Modern alternative to inline Camlp4/5 parsers

I used to write inline parsers like this using Camlp4 (now Camlp5, I think):

open Camlp4.PreCast

let expr = Gram.Entry.mk "expr"
let defn = Gram.Entry.mk "defn"
let prog = Gram.Entry.mk "prog"

EXTEND Gram
  expr:
  [ [ "if"; p = expr; "then"; t = expr; "else"; f = expr ->
        If(p, t, f) ]
  | [ e1 = expr; "<="; e2 = expr -> BinOp(`Leq, e1, e2) ]
  | [ e1 = expr; "+"; e2 = expr -> BinOp(`Add, e1, e2)
    | e1 = expr; "-"; e2 = expr -> BinOp(`Sub, e1, e2) ]
  | [ f = expr; x = expr -> Apply(f, x) ]
  | [ v = LIDENT -> Var v
    | n = INT -> Int(int_of_string n)
    | "("; e = expr; ")" -> e ] ];
  defn:
  [ [ "let"; "rec"; f = LIDENT; x = LIDENT; "="; body = expr ->
        LetRec(f, x, body) ] ];
  prog:
  [ [ defns = LIST0 defn; "do"; run = expr -> defns, run ] ];
END

This was one of the best things about OCaml. For example, see LLVM: A native-code compiler for MiniML in ~100LOC (2007).

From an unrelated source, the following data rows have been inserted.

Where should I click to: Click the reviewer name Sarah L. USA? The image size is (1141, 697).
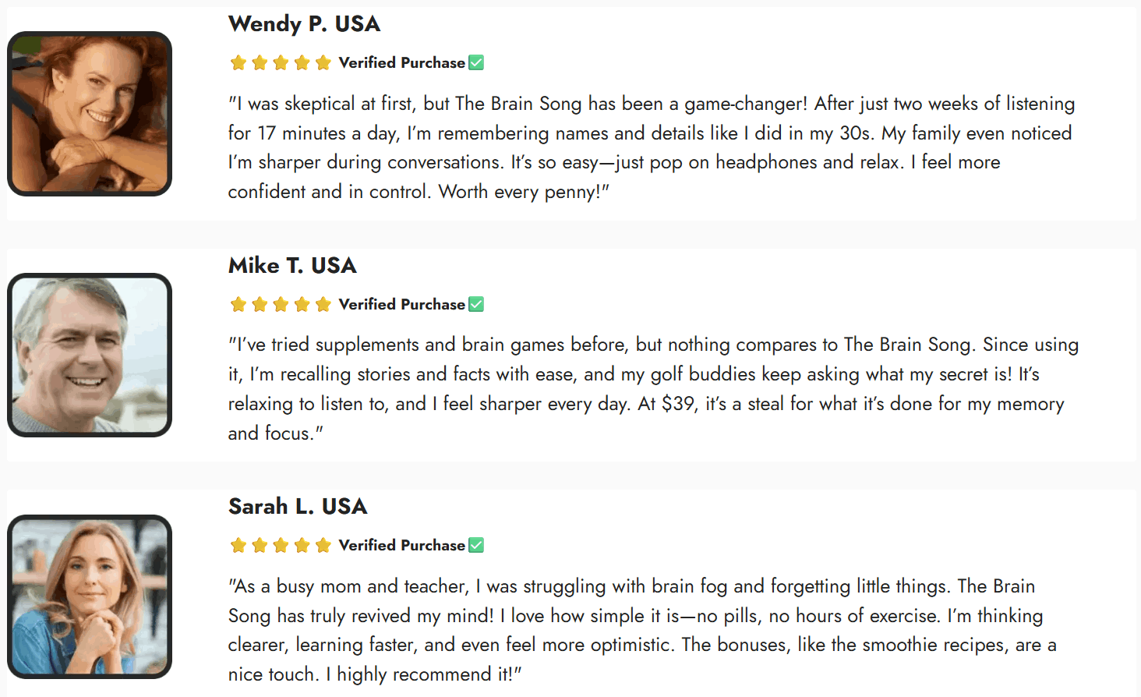coord(298,507)
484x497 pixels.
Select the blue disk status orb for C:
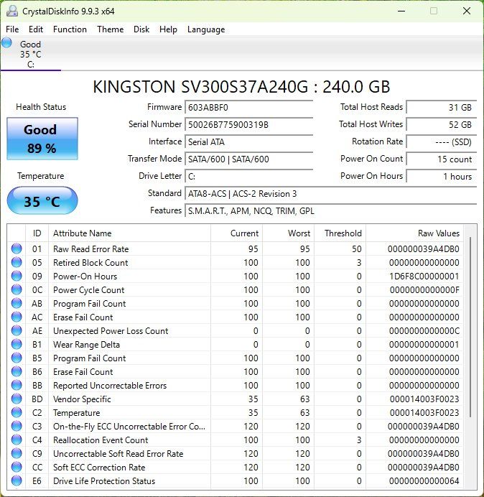pos(6,43)
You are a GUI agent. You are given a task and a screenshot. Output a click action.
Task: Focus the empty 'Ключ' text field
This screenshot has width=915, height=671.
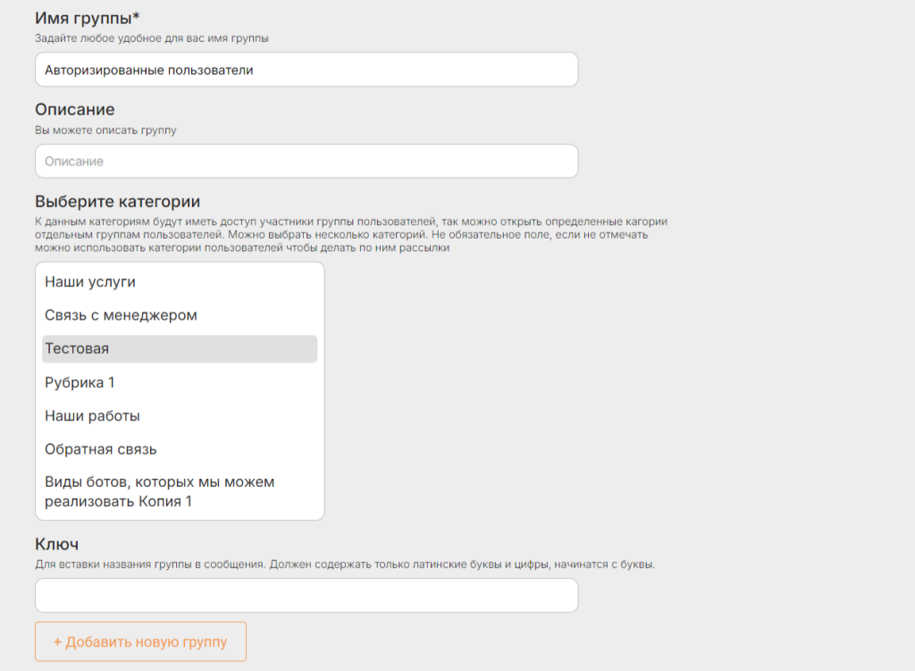pos(306,595)
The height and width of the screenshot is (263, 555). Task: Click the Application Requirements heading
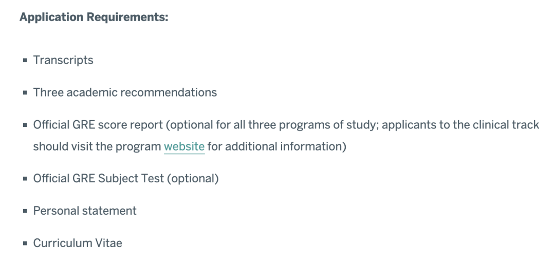[94, 17]
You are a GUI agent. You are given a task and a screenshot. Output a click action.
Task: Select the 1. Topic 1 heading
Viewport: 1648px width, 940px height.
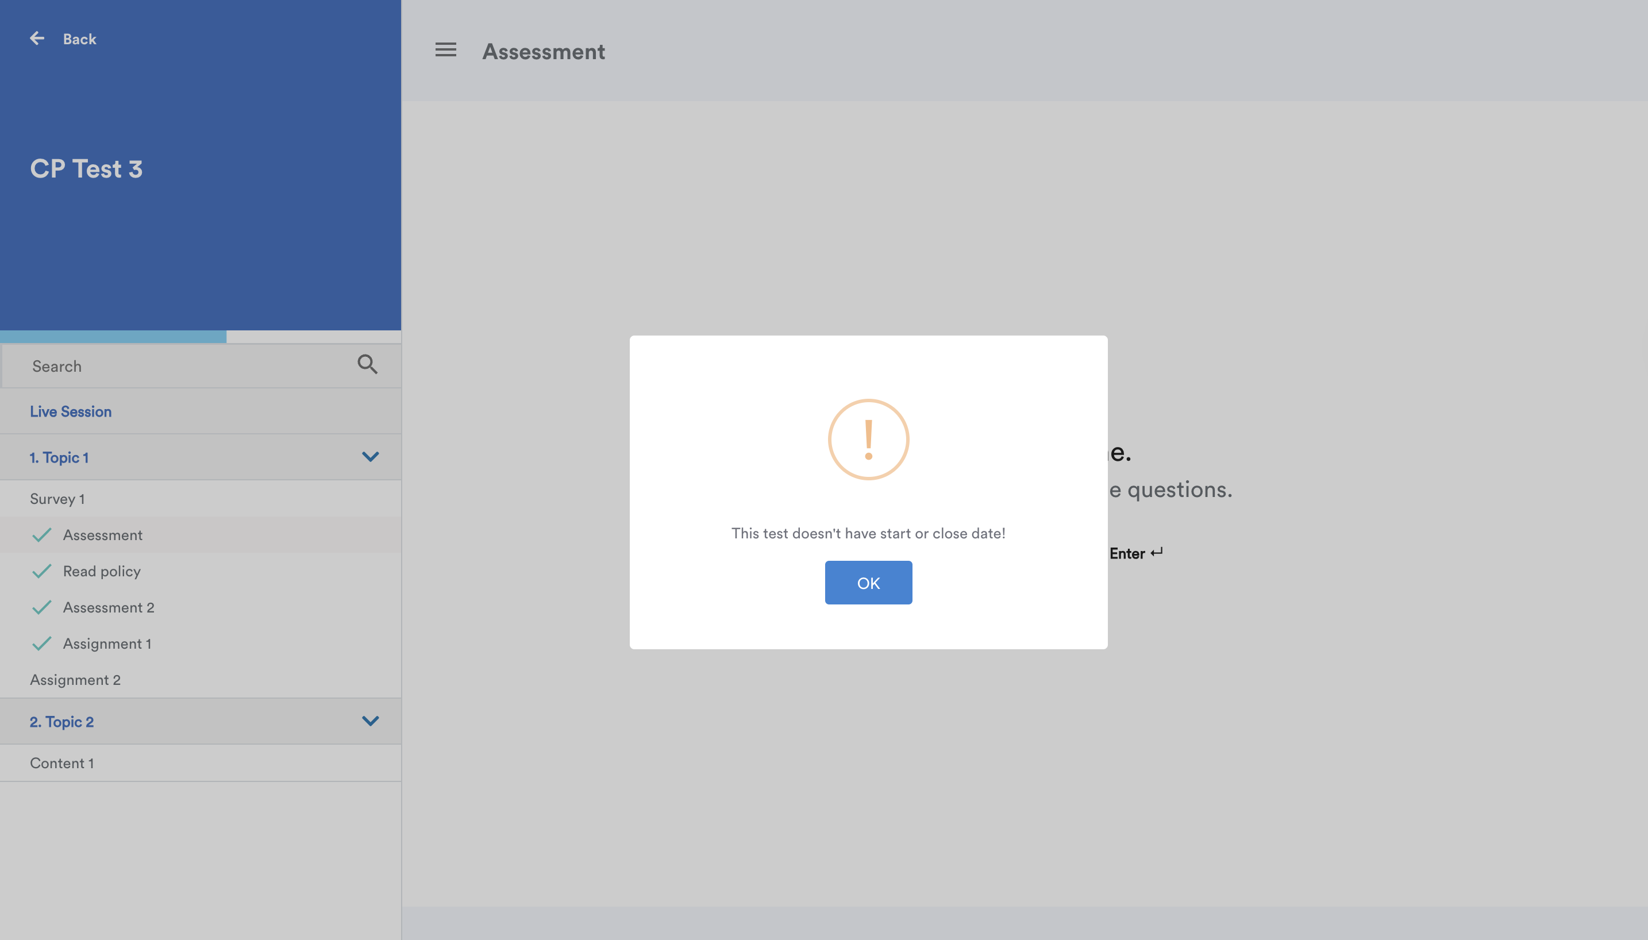pyautogui.click(x=59, y=458)
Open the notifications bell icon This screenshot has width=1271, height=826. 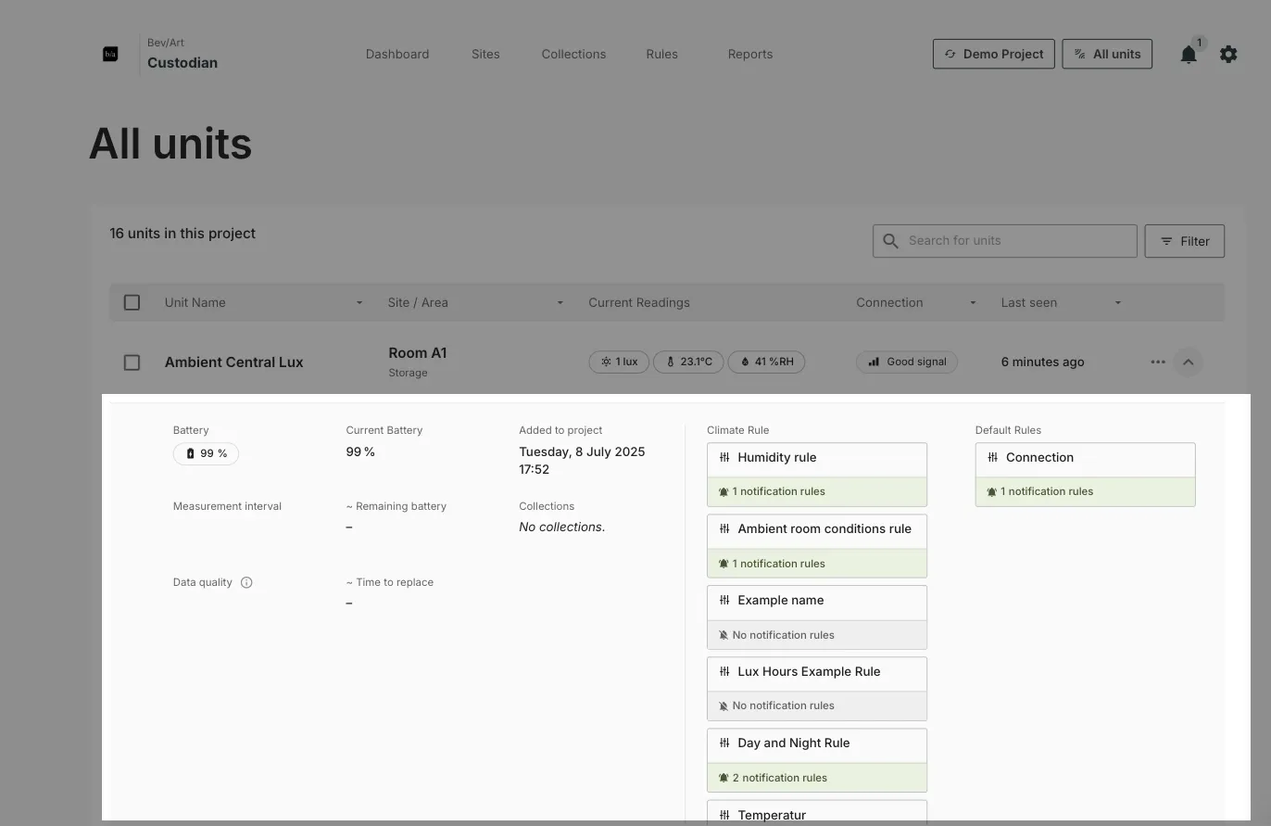click(x=1189, y=55)
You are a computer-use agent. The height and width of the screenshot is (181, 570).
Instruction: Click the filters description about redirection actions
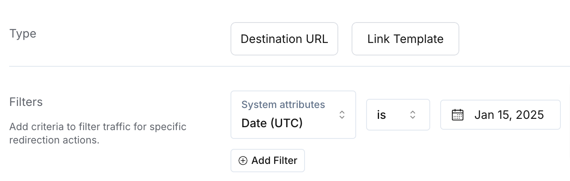point(98,133)
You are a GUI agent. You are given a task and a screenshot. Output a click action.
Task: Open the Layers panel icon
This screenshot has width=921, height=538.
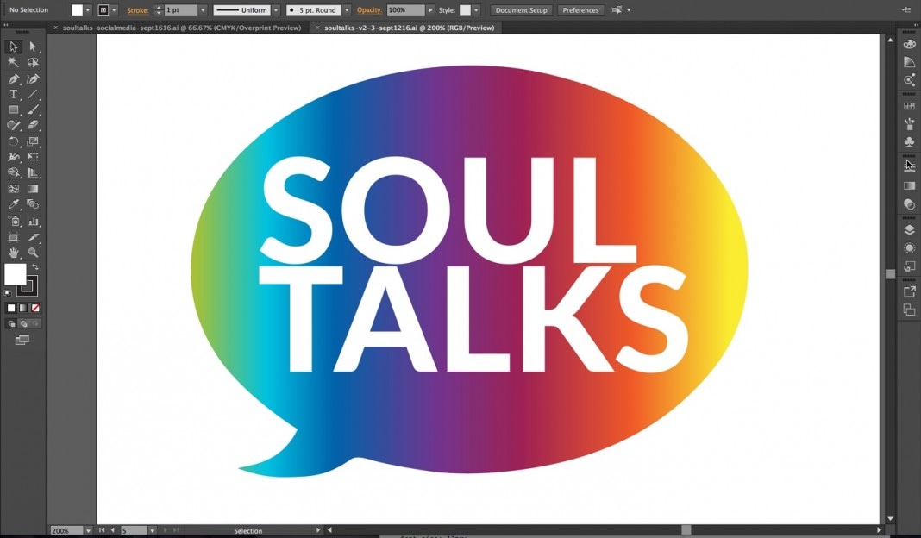909,230
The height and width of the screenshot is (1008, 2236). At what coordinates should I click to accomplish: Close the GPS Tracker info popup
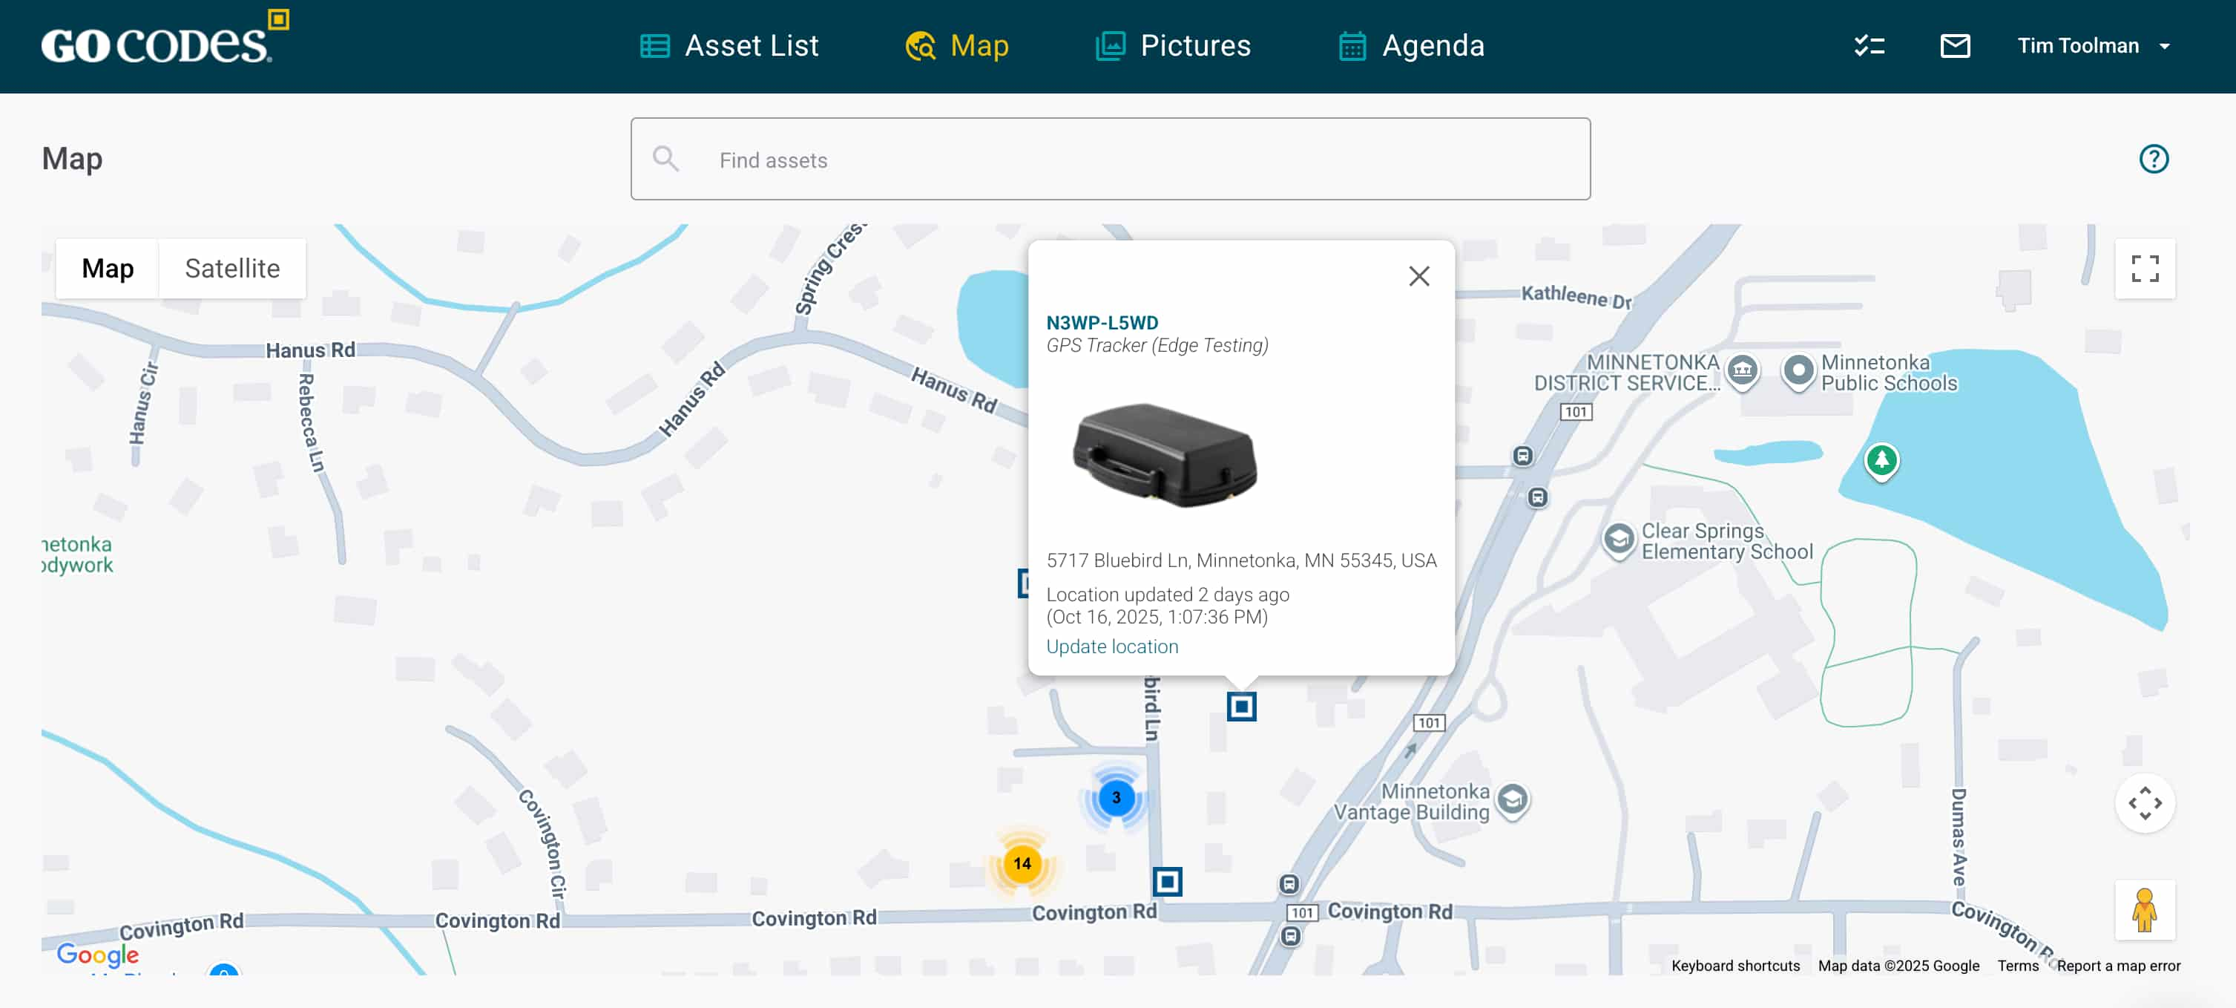pos(1418,276)
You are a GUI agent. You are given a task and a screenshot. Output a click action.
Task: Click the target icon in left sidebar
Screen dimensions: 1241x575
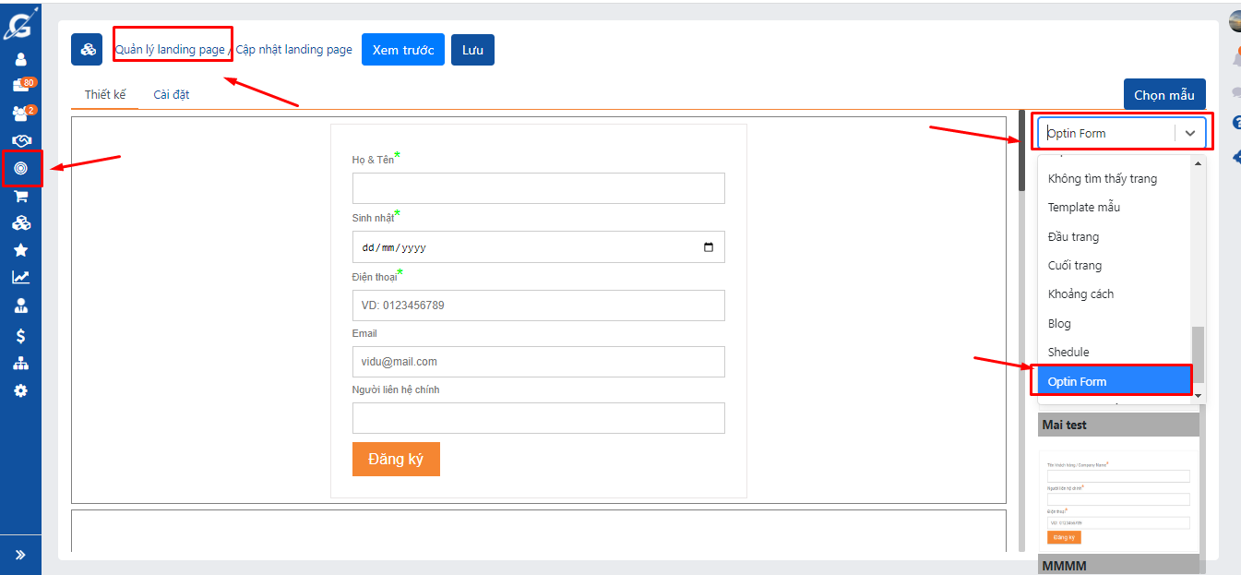[x=20, y=168]
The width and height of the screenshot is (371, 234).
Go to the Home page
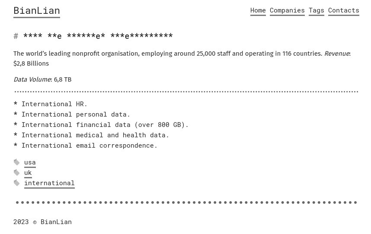(258, 11)
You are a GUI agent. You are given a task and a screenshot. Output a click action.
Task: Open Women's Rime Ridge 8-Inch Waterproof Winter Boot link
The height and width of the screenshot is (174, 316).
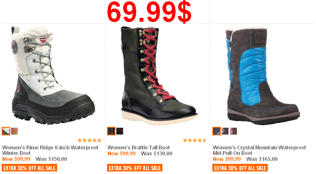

I’m just trying to get back into it but, since then, Camlp4 was renamed to Camlp5 and a new Camlp4 replaced that but was dropped in 2017 in favor of PPX but PPX only seems to do a tiny fraction of what Camlp4 did and, in particular, I cannot find any information about how to write inline parsers using PPX.

So, how do I write inline parsers in modern OCaml?

1 Like

Camlp4 is still maintained and is easily available through OPAM.

You are totally right that PPX is a less powerful solution, but at the moment there is no proper successor to Camlp4 (which was dropped for good reasons).

As for inline parsers, consider parsec-style combinators, which have certain downsides, but are good enough for many use cases.

It should be possible to build a PPX that does much of what camlp4 permitted in the example above, should it not?

I’ve discussed with several people the fact that nothing prevents parser generators from being presented as ppx preprocessors. We could have a mode of Merlin that fits inside extensions, and is processed by a ppx. One “just” need someone to do this work, and no one bothered thus far – but I know it is at least also on @let-def’s radar.

I appreciate the real usability benefits of writing one’s parser non-invasively inside a ML module (and the long-term benefit of using a standard build scheme instead of parser-generator-specific rules). But I think that the benefits I get from using Menhir to write my grammars outweigh the cost of having a separate file with reduced OCaml tooling, so I prefer it to “inline” solutions.

2 Likes

I think if you’re writing the parser for something complicated, having a distinct Menhir file is not much of a burden. If you want to write a parser for a very small thing (say your config file format), being able to throw the lexer and parser inline might be pleasant. Of course, one would have to experiment with it a bit first I think.

1 Like